**TASK INSTRUCTIONS**
What are the lines below, starting at the line containing "Task: Toggle the pointer selection mode tool" and ending at the line containing "Open the 1/4 playback resolution dropdown"? Write them out exactly, ends included, without pictures.

**RECORDS FOR THE EXERCISE**
══════
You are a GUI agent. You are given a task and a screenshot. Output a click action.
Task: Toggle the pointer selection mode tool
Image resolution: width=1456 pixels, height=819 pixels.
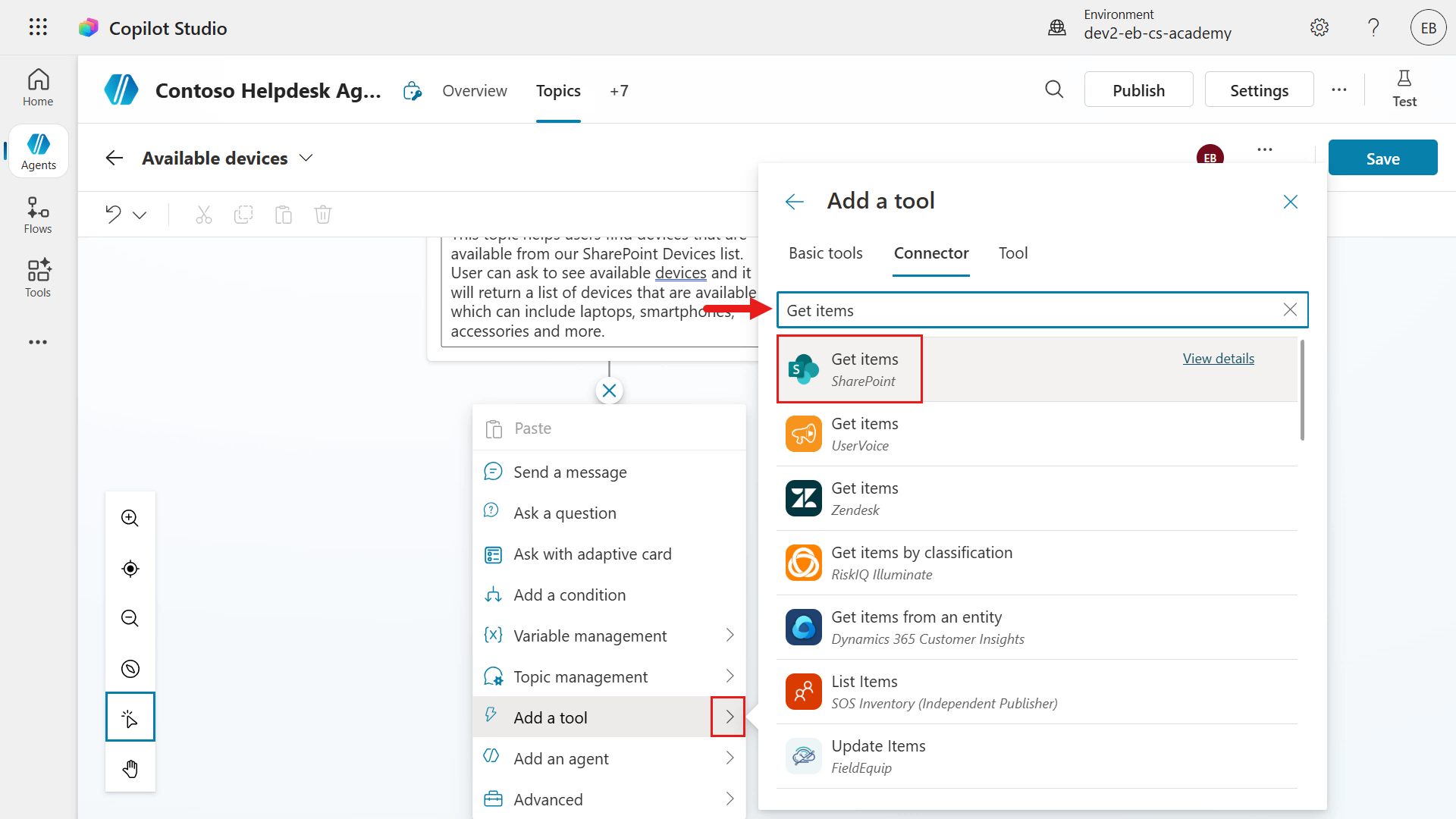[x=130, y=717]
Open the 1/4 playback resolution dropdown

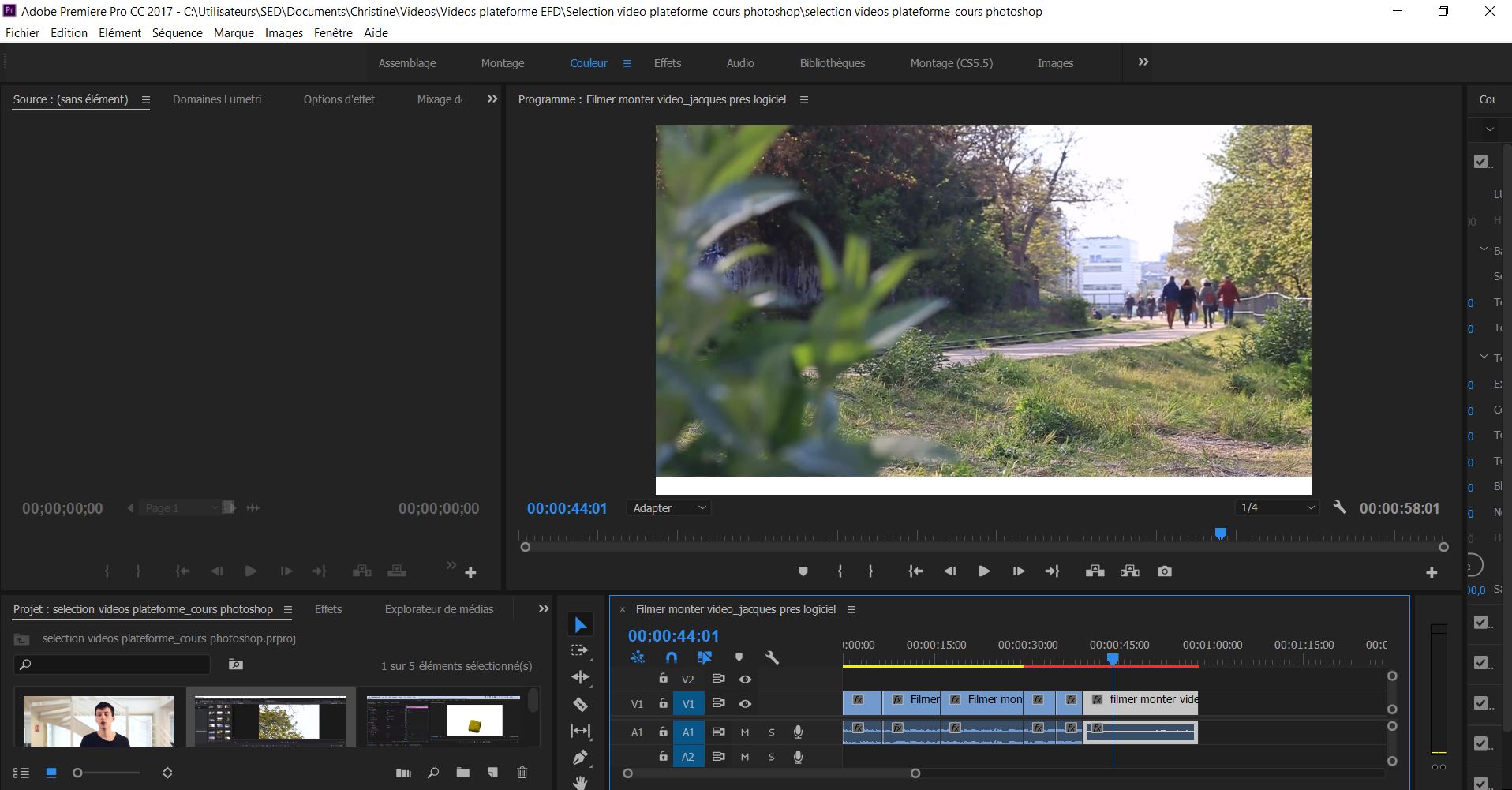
══════
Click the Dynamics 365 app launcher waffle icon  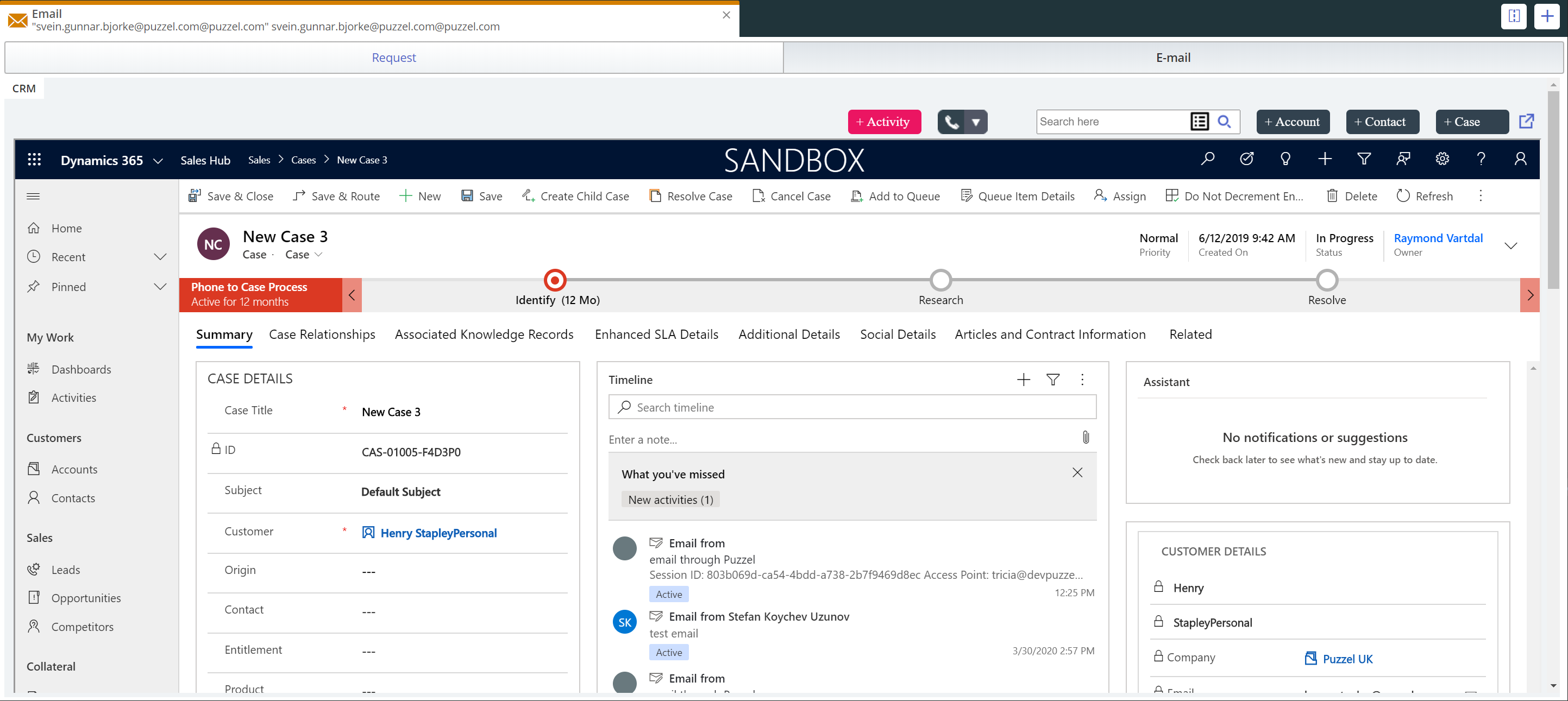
══════
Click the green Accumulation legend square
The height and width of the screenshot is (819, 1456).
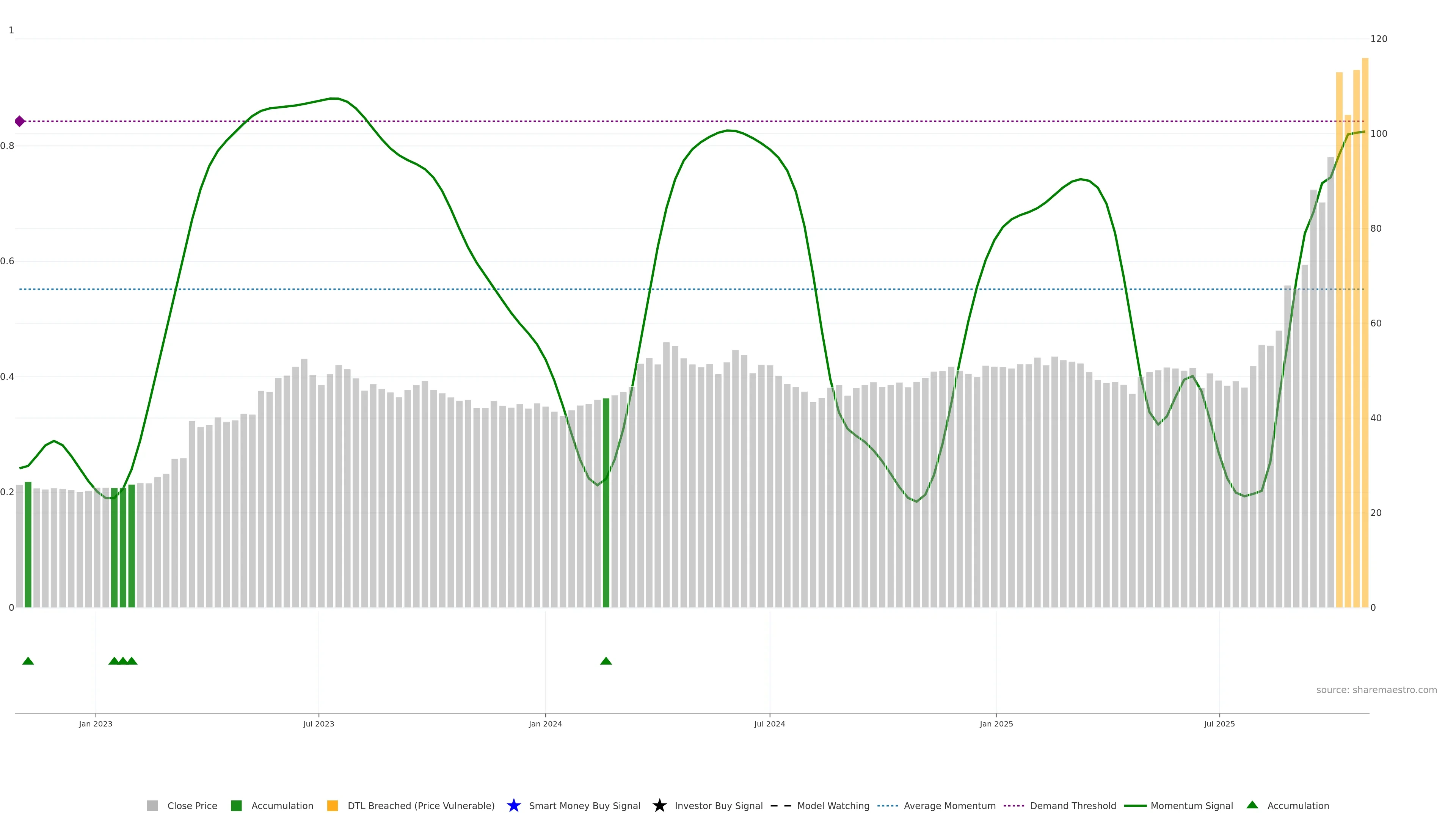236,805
══════
**EXERCISE RESULT**
Task: Toggle the pointer selection mode tool
Image resolution: width=1456 pixels, height=819 pixels.
[x=130, y=717]
Open the 1/4 playback resolution dropdown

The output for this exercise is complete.